---------- DATASET RECORDS ----------

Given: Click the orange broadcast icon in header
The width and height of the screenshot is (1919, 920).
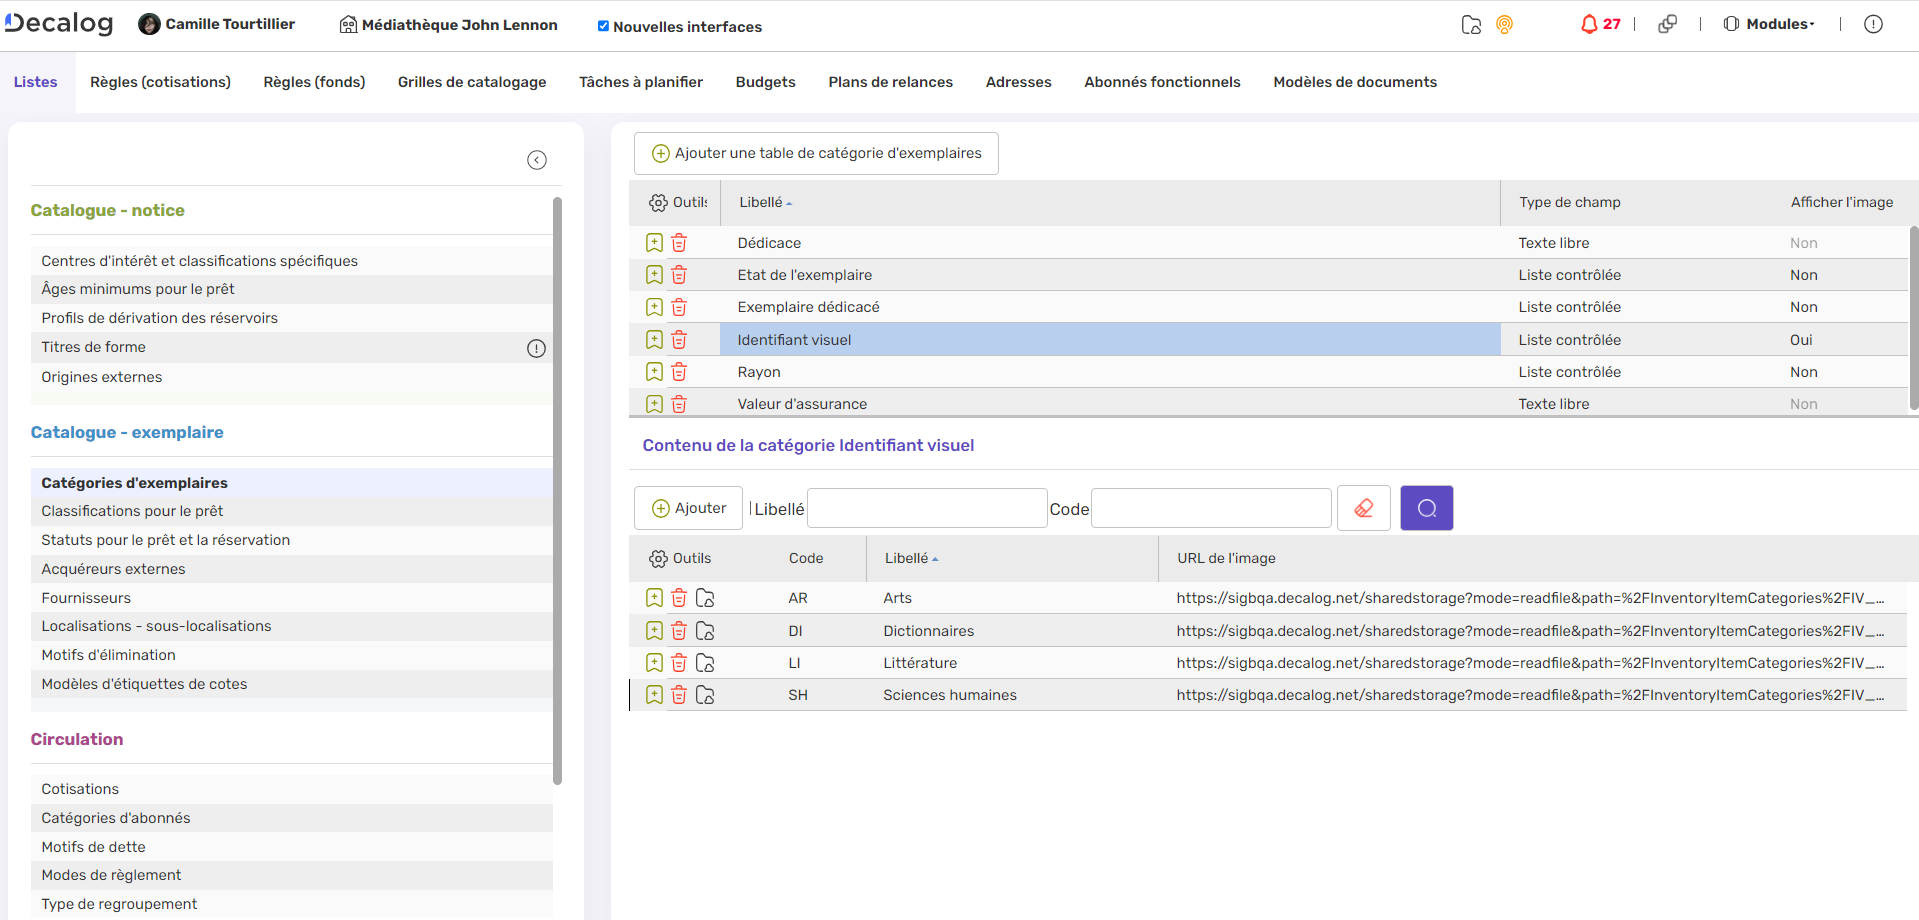Looking at the screenshot, I should tap(1504, 25).
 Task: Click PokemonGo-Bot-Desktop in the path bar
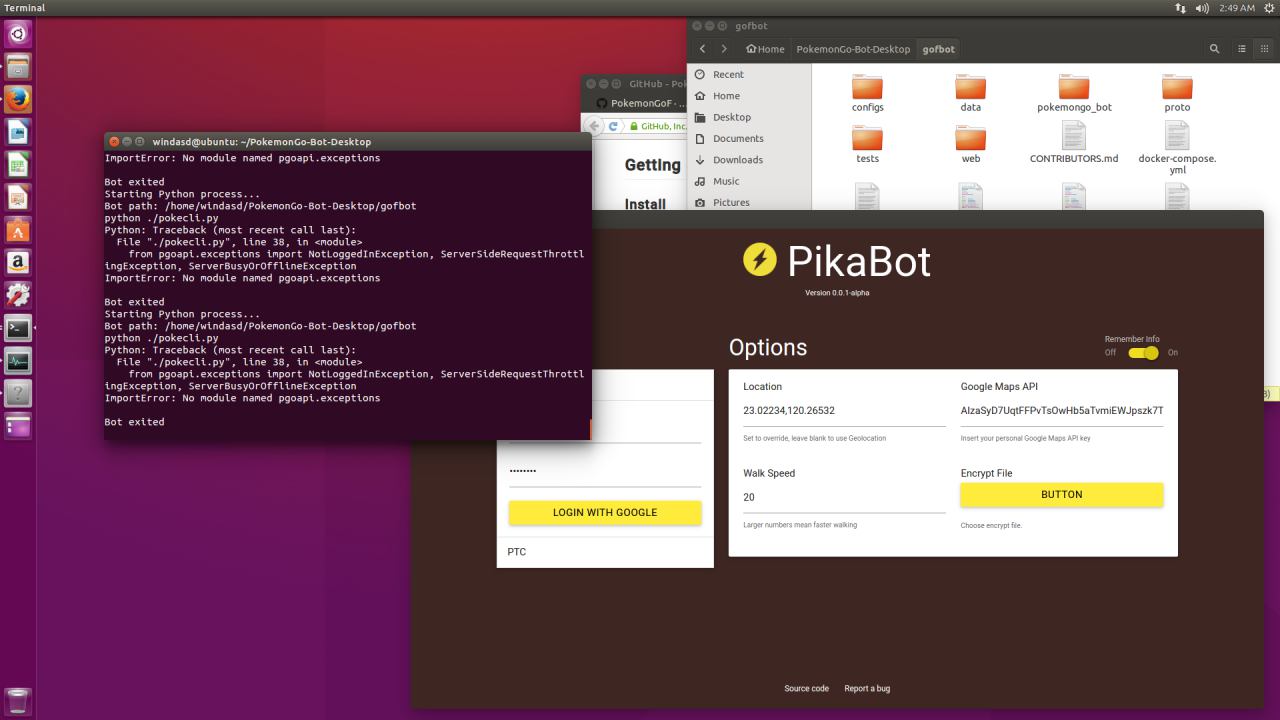click(852, 49)
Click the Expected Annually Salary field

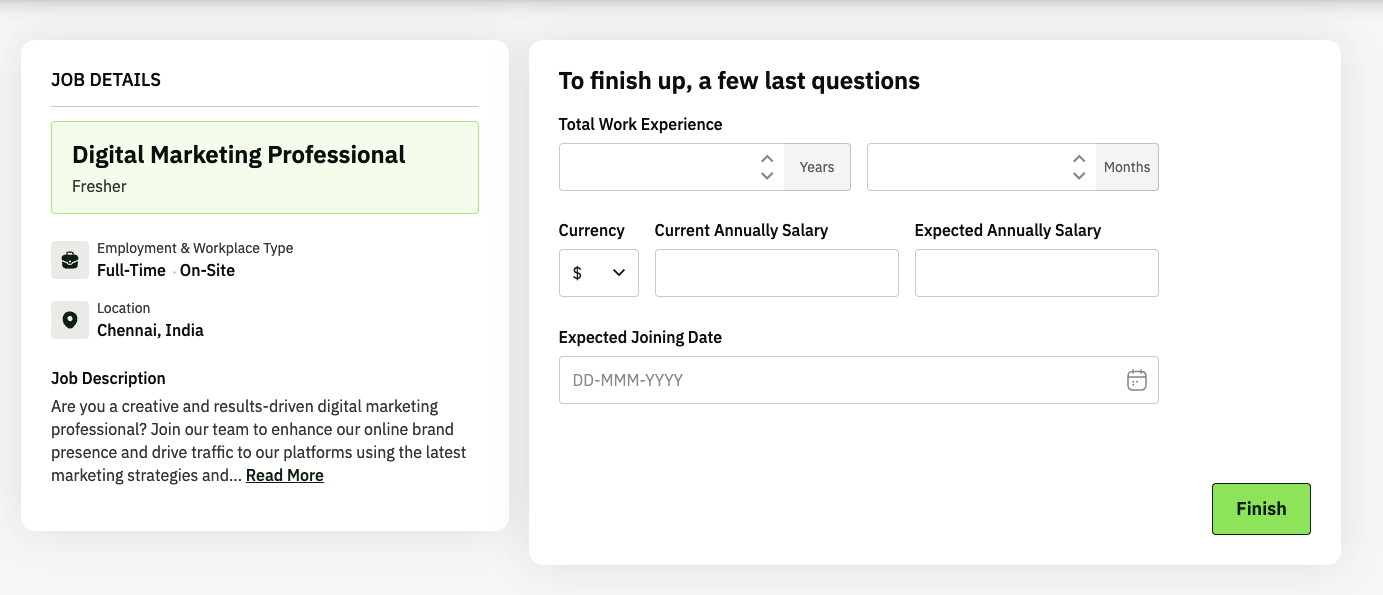[x=1036, y=273]
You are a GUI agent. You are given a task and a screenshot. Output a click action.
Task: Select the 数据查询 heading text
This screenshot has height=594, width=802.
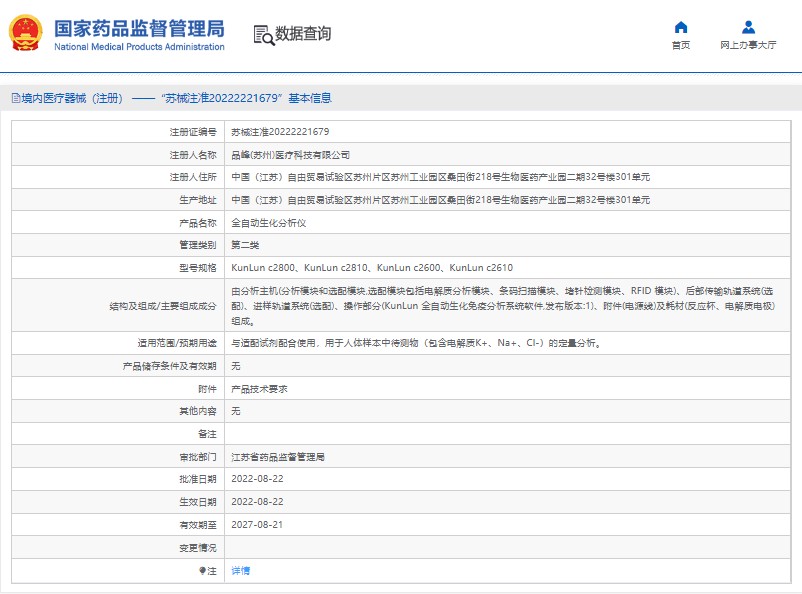click(x=302, y=34)
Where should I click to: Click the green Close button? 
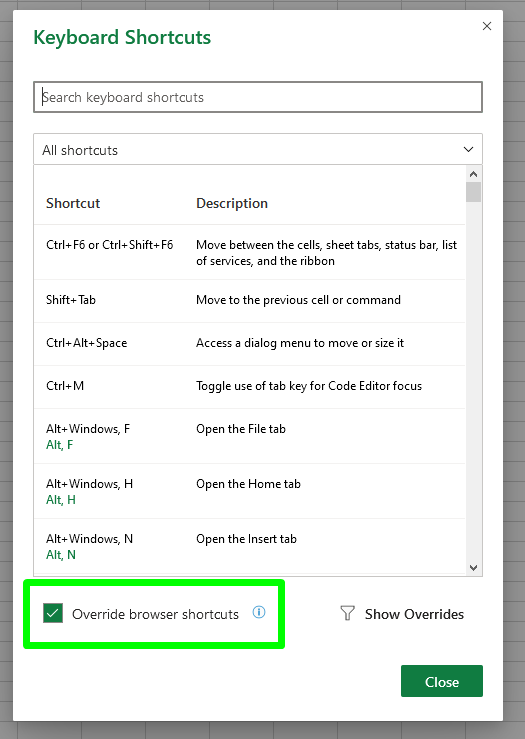point(442,681)
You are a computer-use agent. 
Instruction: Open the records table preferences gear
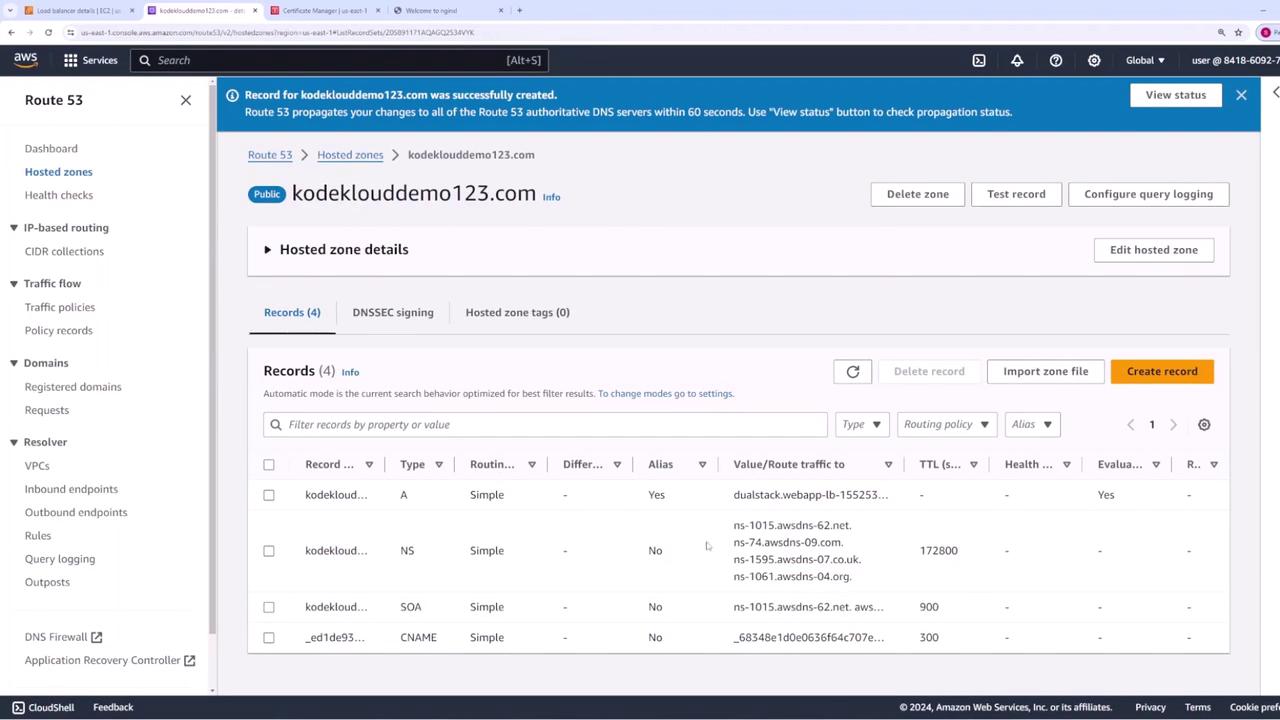pyautogui.click(x=1204, y=424)
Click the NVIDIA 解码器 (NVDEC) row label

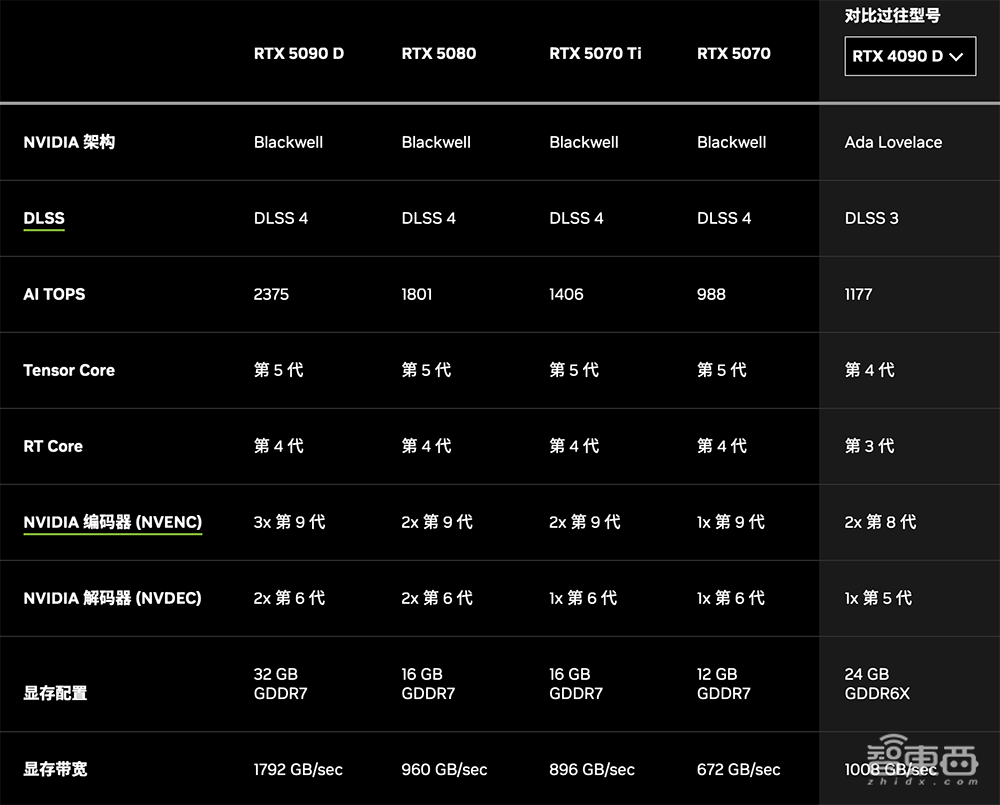(112, 598)
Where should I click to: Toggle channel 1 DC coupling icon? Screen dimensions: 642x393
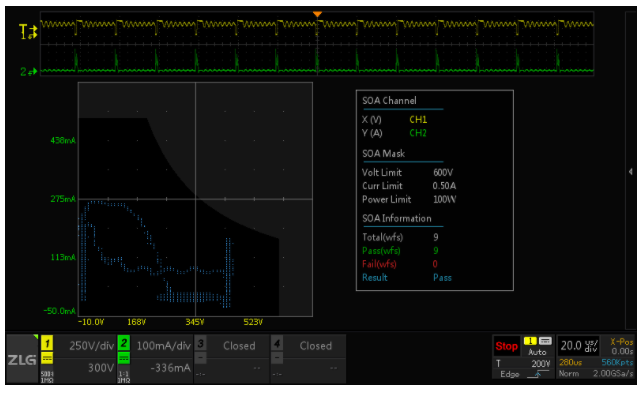(x=47, y=359)
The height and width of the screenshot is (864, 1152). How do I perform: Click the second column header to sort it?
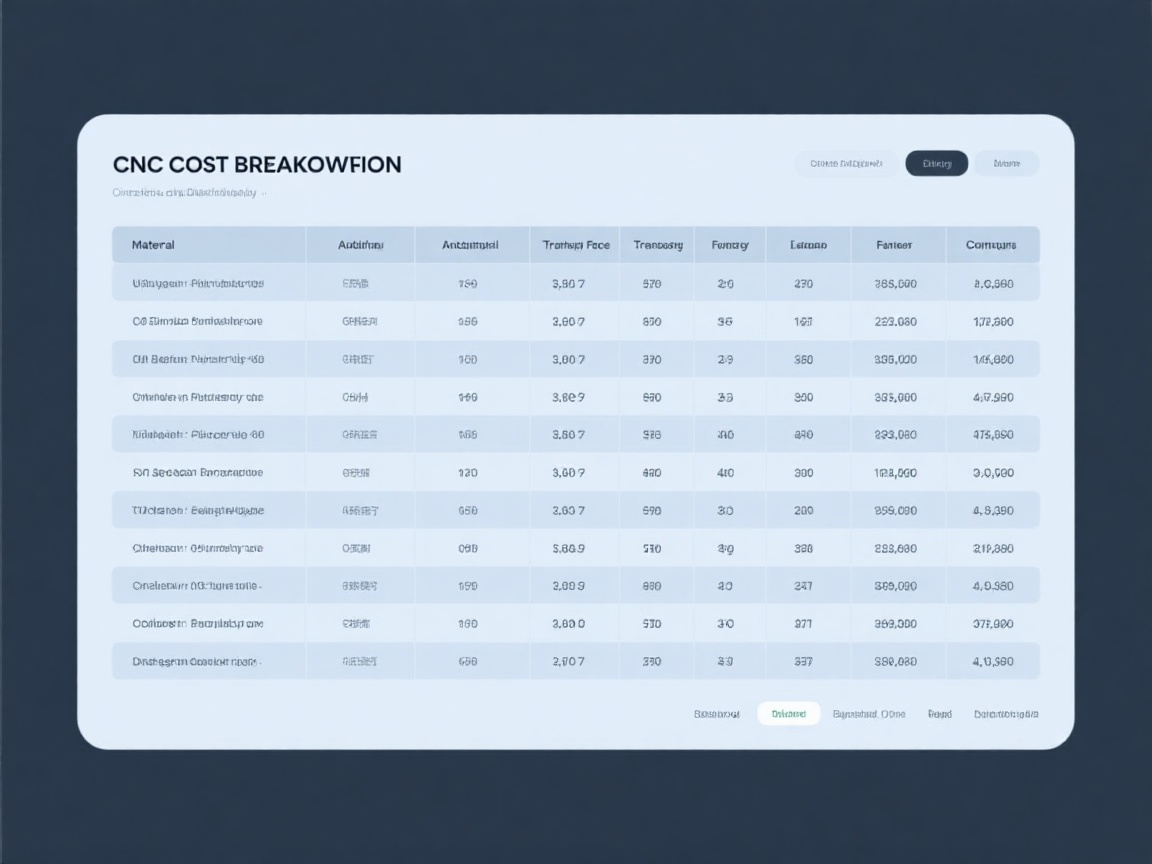(360, 244)
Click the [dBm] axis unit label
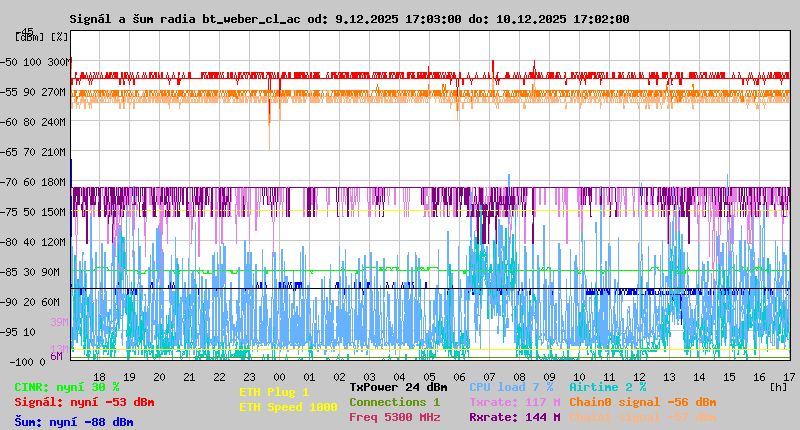This screenshot has height=430, width=800. tap(28, 37)
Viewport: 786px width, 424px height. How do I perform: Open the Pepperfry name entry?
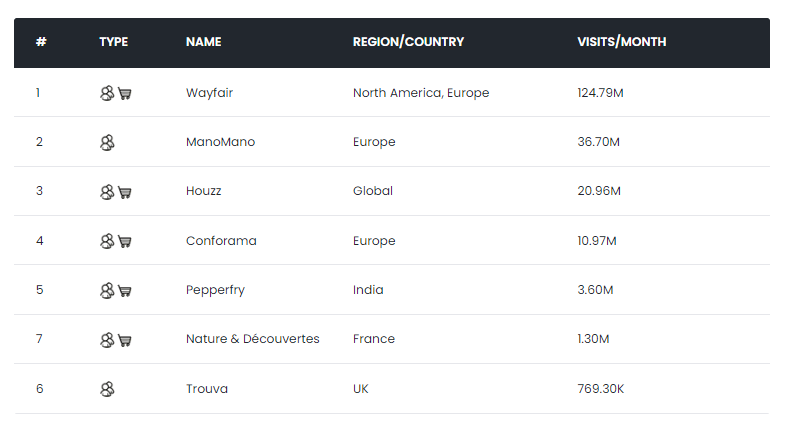(215, 290)
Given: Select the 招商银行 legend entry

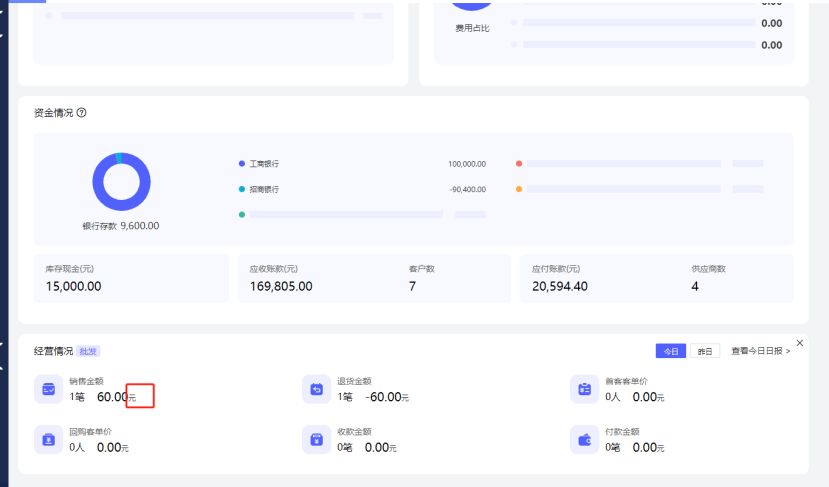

----------

* WORK ITEM
Which of the lines in the material carry the string "agent"? Pull them out.

* RESULT FOR THIS EXERCISE
You are a GUI agent. You are given a task and a screenshot. Output a click action.
You are a computer-use agent. 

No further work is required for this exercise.